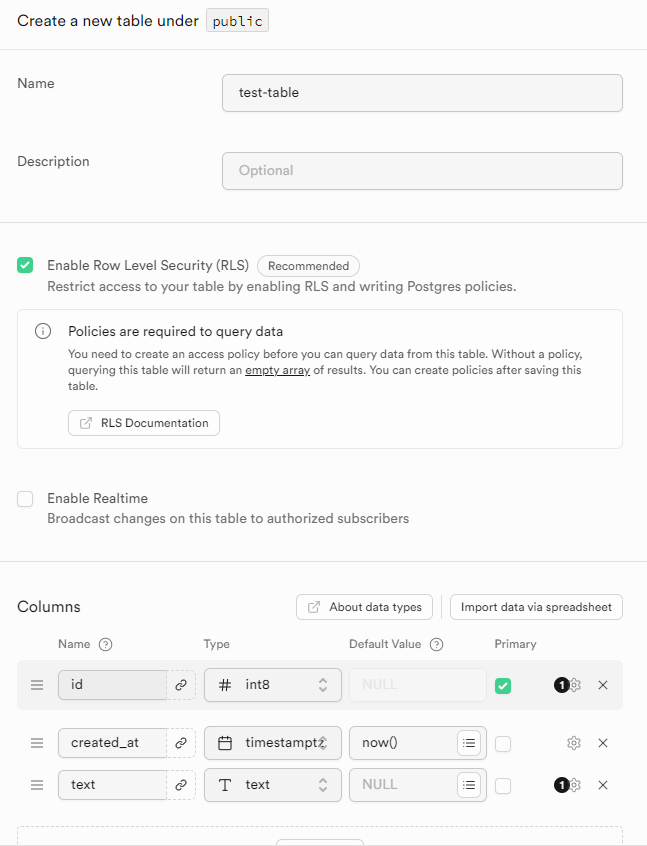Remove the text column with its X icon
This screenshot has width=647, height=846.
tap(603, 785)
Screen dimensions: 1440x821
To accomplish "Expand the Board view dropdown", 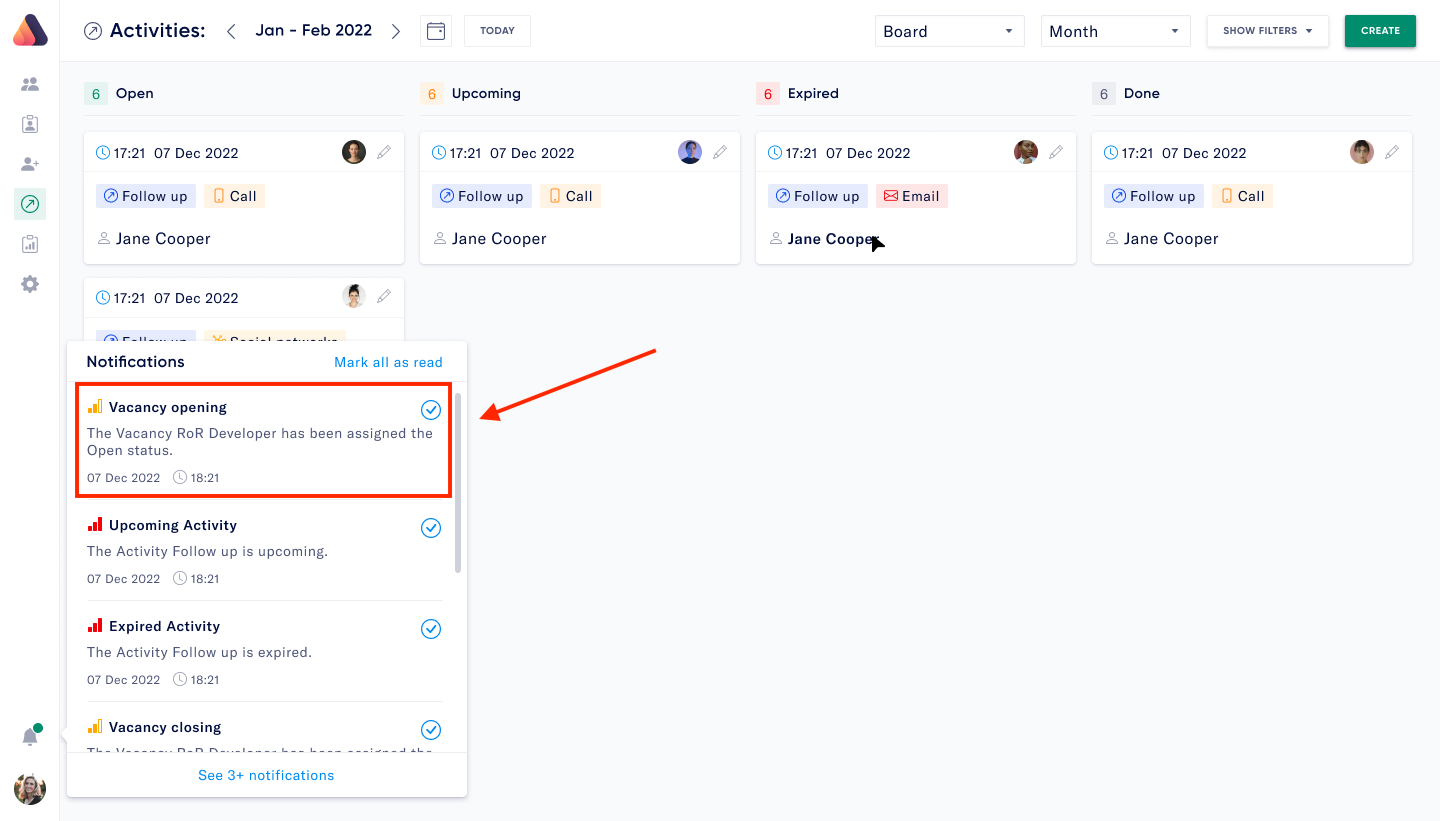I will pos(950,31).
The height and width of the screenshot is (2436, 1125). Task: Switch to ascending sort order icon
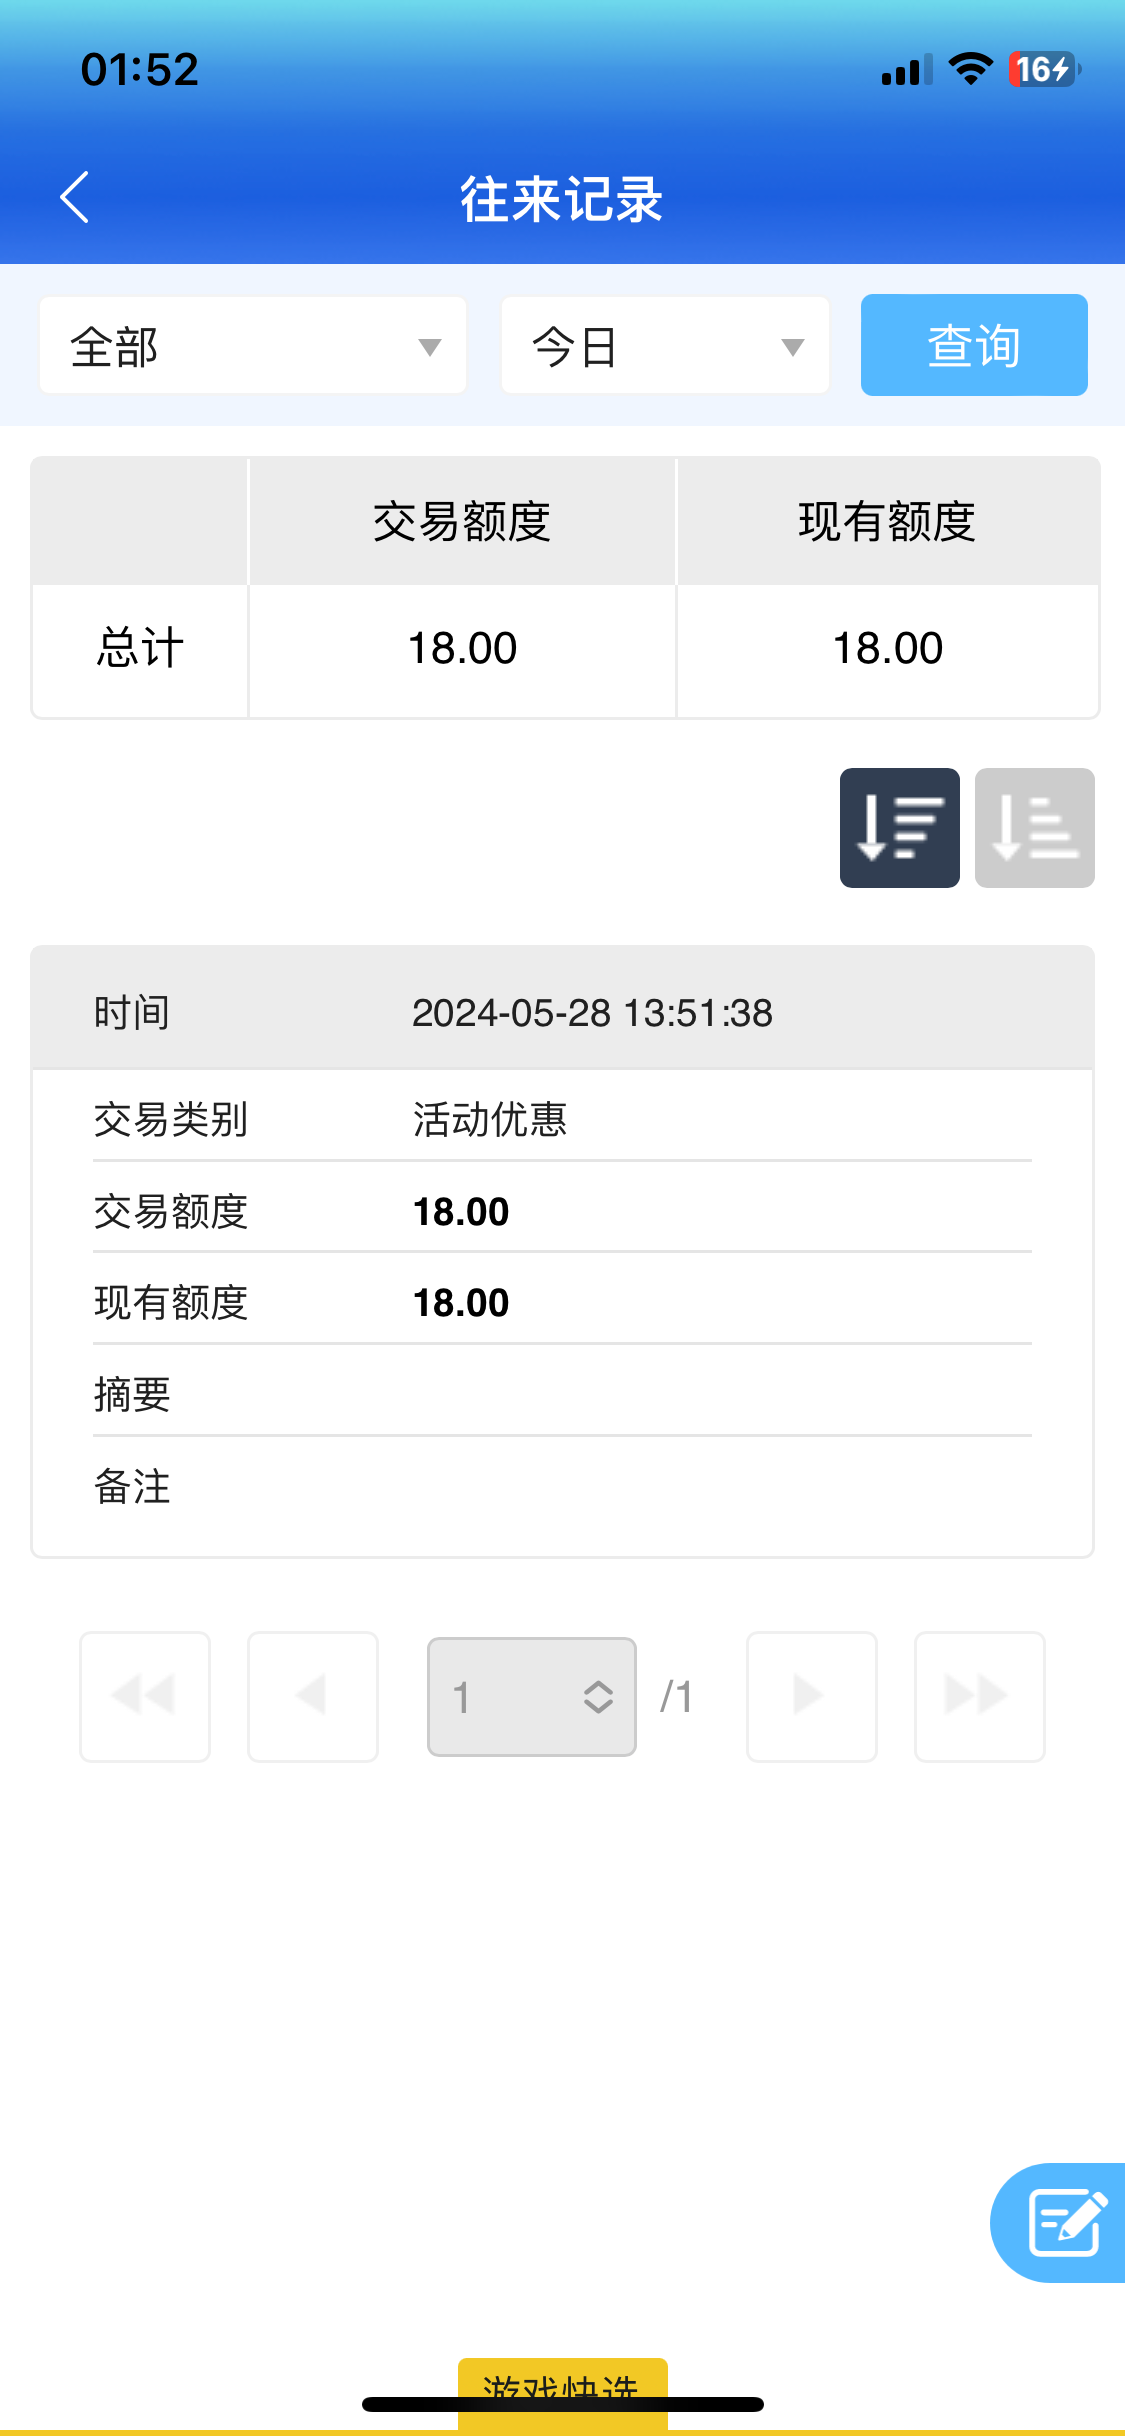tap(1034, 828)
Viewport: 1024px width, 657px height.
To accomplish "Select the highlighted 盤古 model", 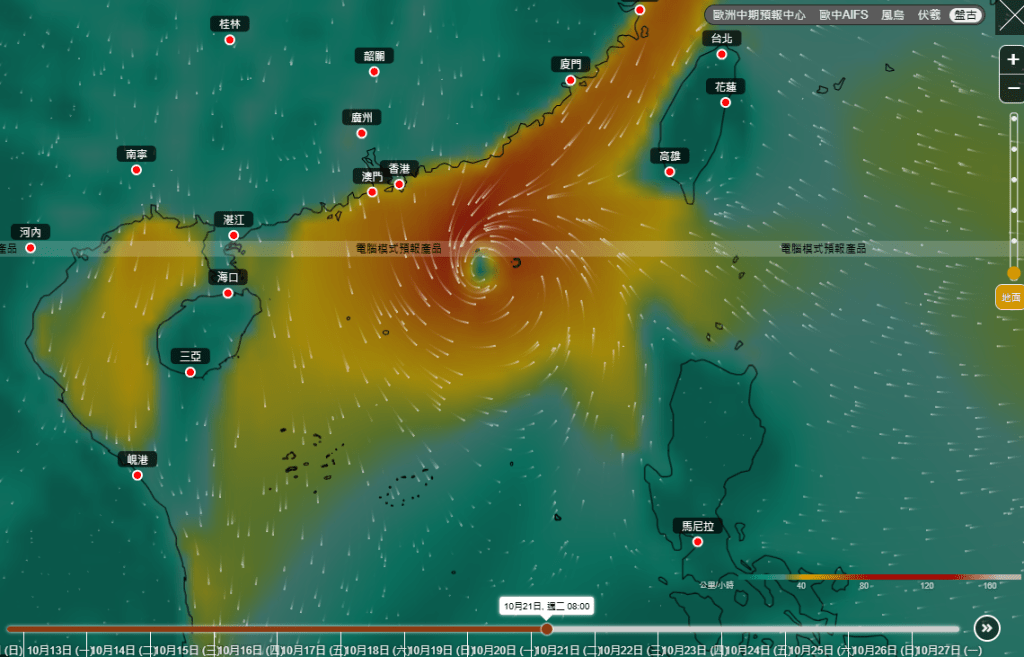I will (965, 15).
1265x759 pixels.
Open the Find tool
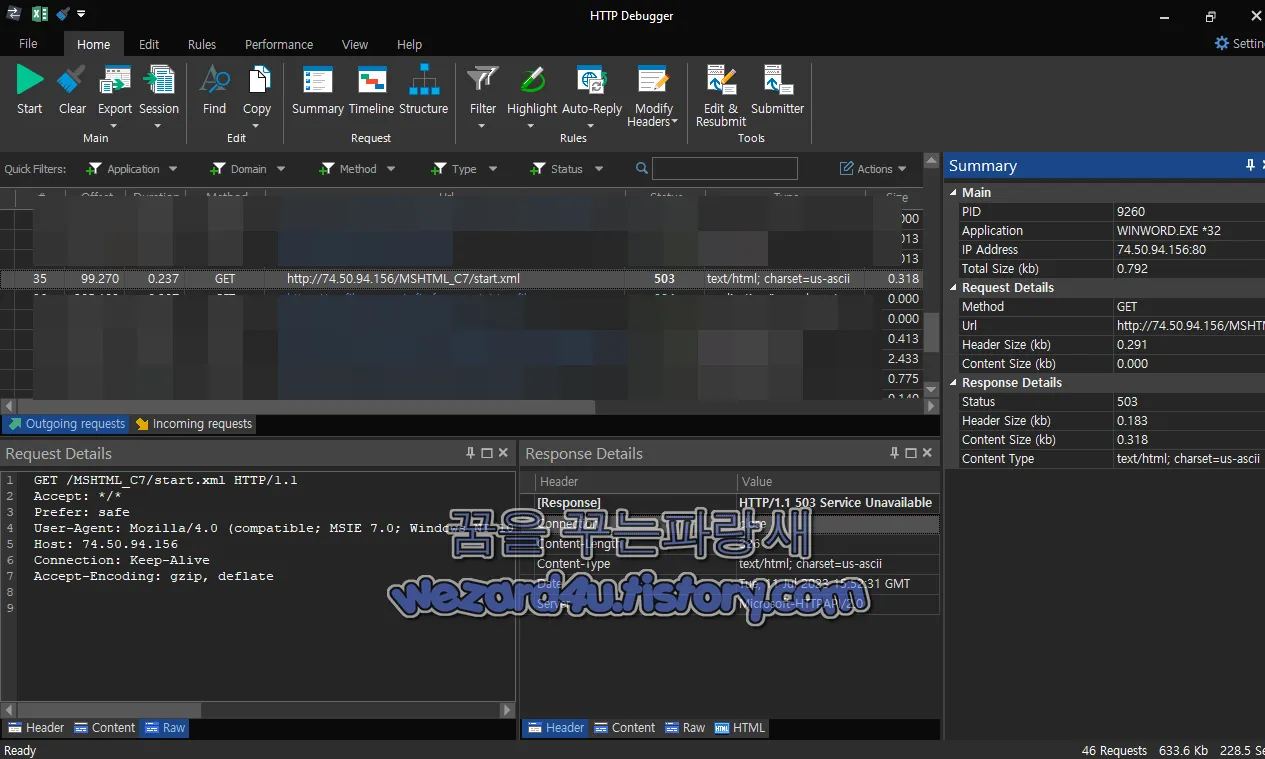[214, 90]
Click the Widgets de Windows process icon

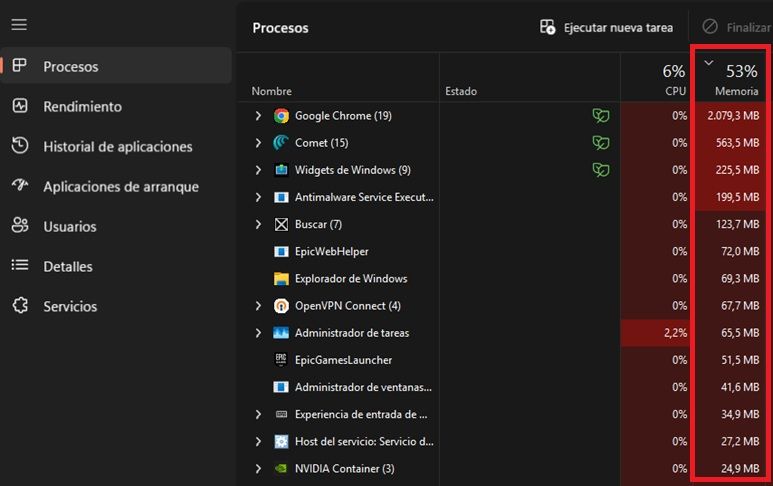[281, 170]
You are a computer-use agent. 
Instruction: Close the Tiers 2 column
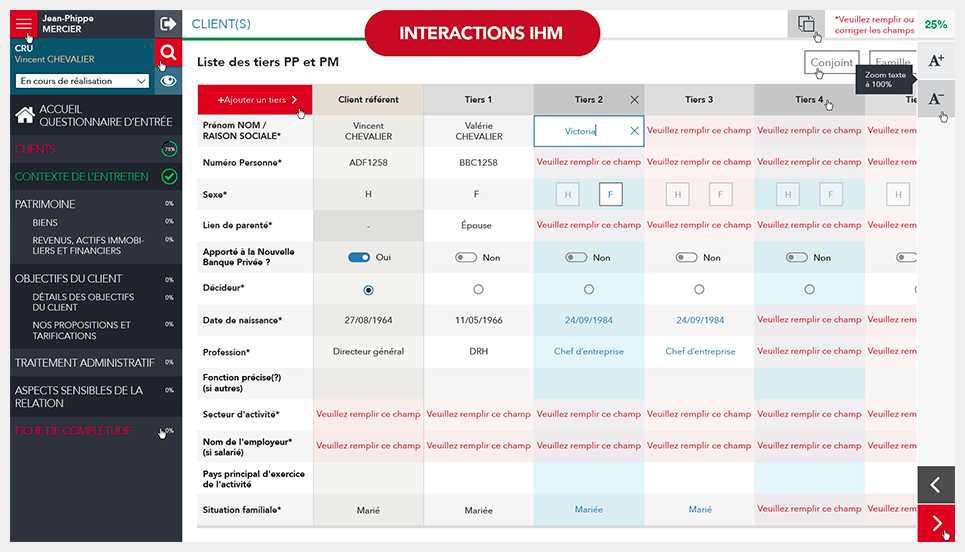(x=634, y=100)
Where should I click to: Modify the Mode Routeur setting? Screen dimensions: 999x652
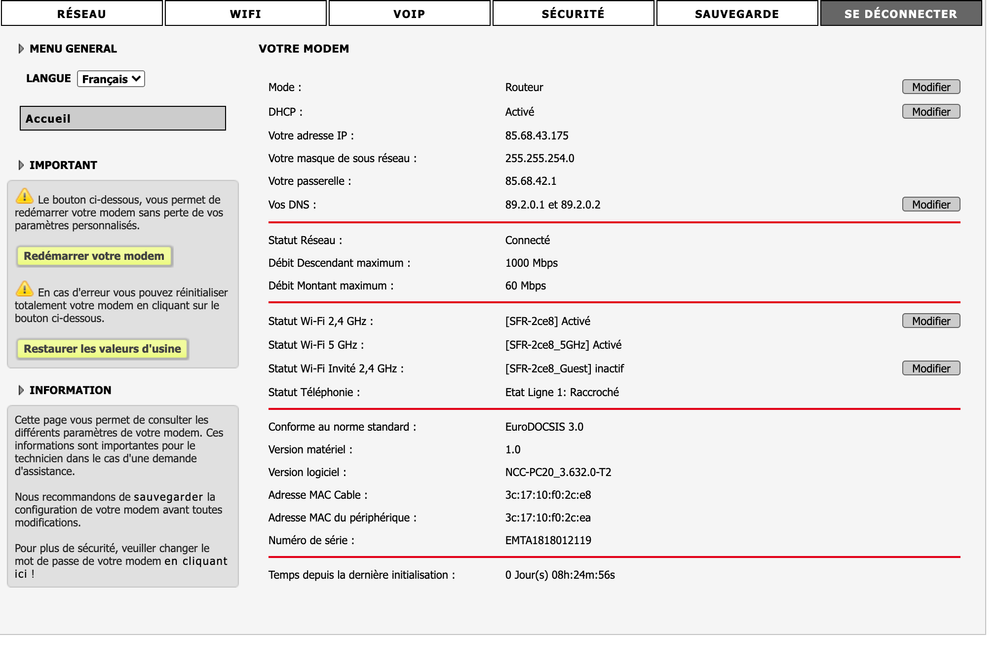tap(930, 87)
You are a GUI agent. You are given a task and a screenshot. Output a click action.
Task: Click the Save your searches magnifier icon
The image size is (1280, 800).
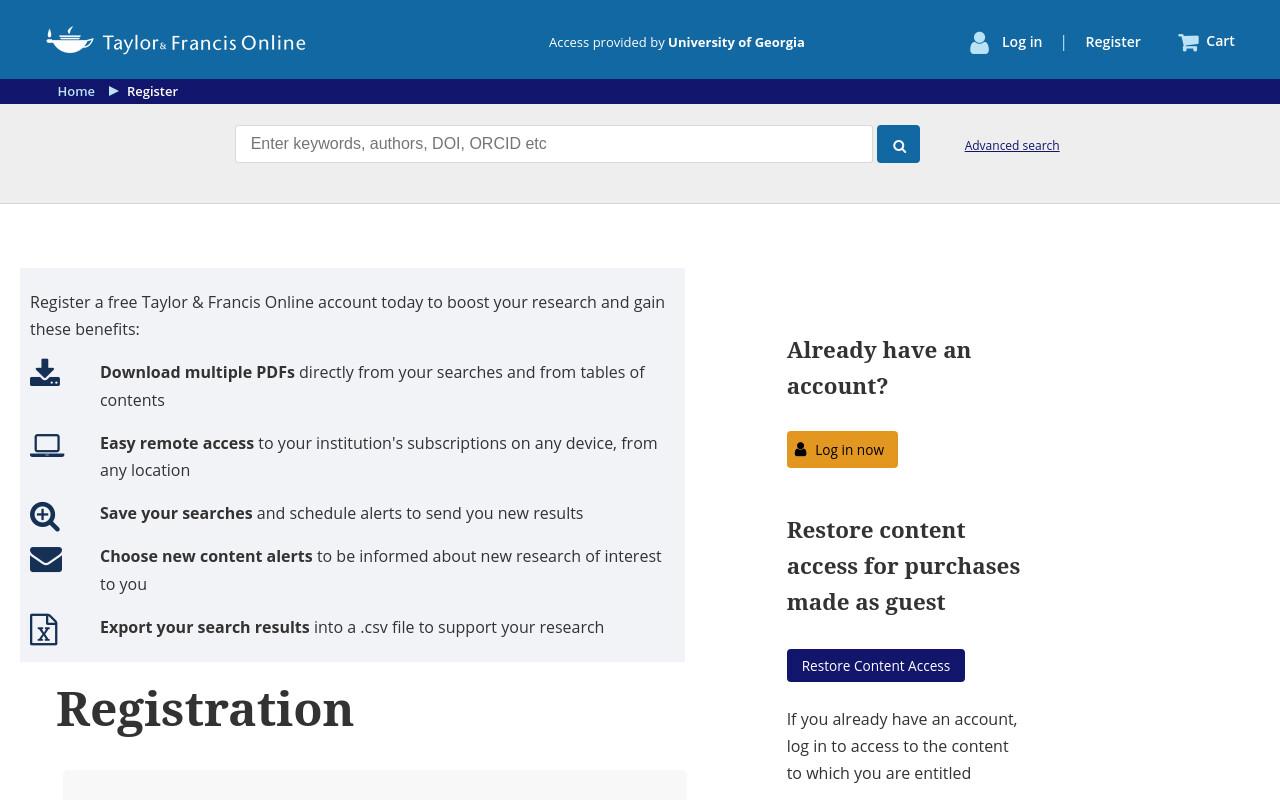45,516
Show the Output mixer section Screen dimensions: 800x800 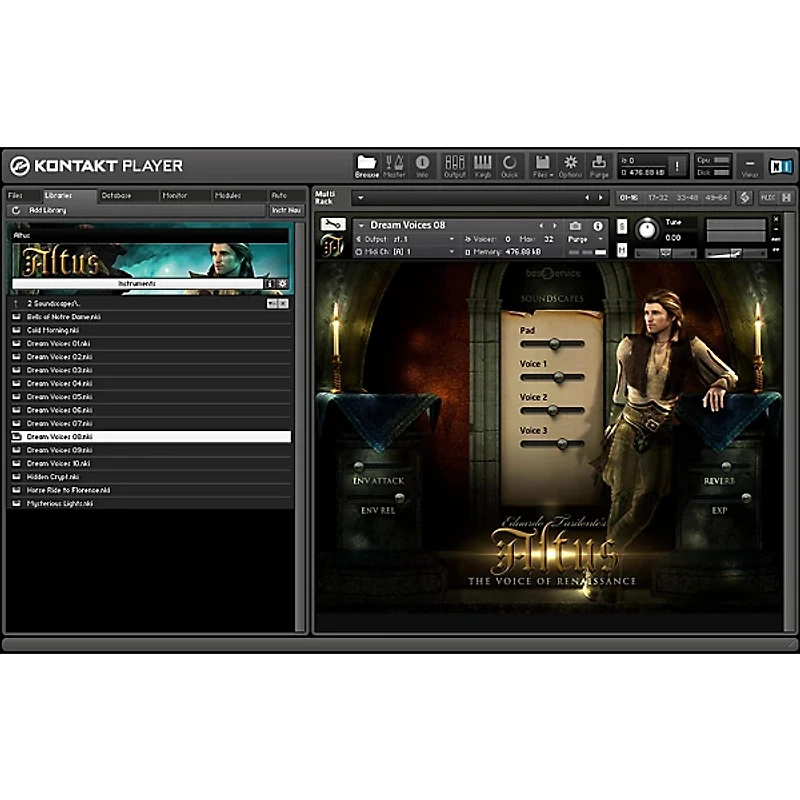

- [Exercise description]: The lines from the one holding "Open the Find tool" to the final line of the entries are to be duplicated exactly, and the pictures are to be left out.

- [Problem solution]:
Open the Find tool
[214, 90]
Click the Widgets de Windows process icon

[281, 170]
You are a computer-use agent. 
Instruction: Close the Tiers 2 column
(x=634, y=100)
Where should I click to: Modify the Mode Routeur setting? Screen dimensions: 999x652
tap(930, 87)
You are a GUI agent. You are given a task and a screenshot. Output a click action.
Task: Click the Save your searches magnifier icon
The image size is (1280, 800).
45,516
Show the Output mixer section Screen dimensions: 800x800 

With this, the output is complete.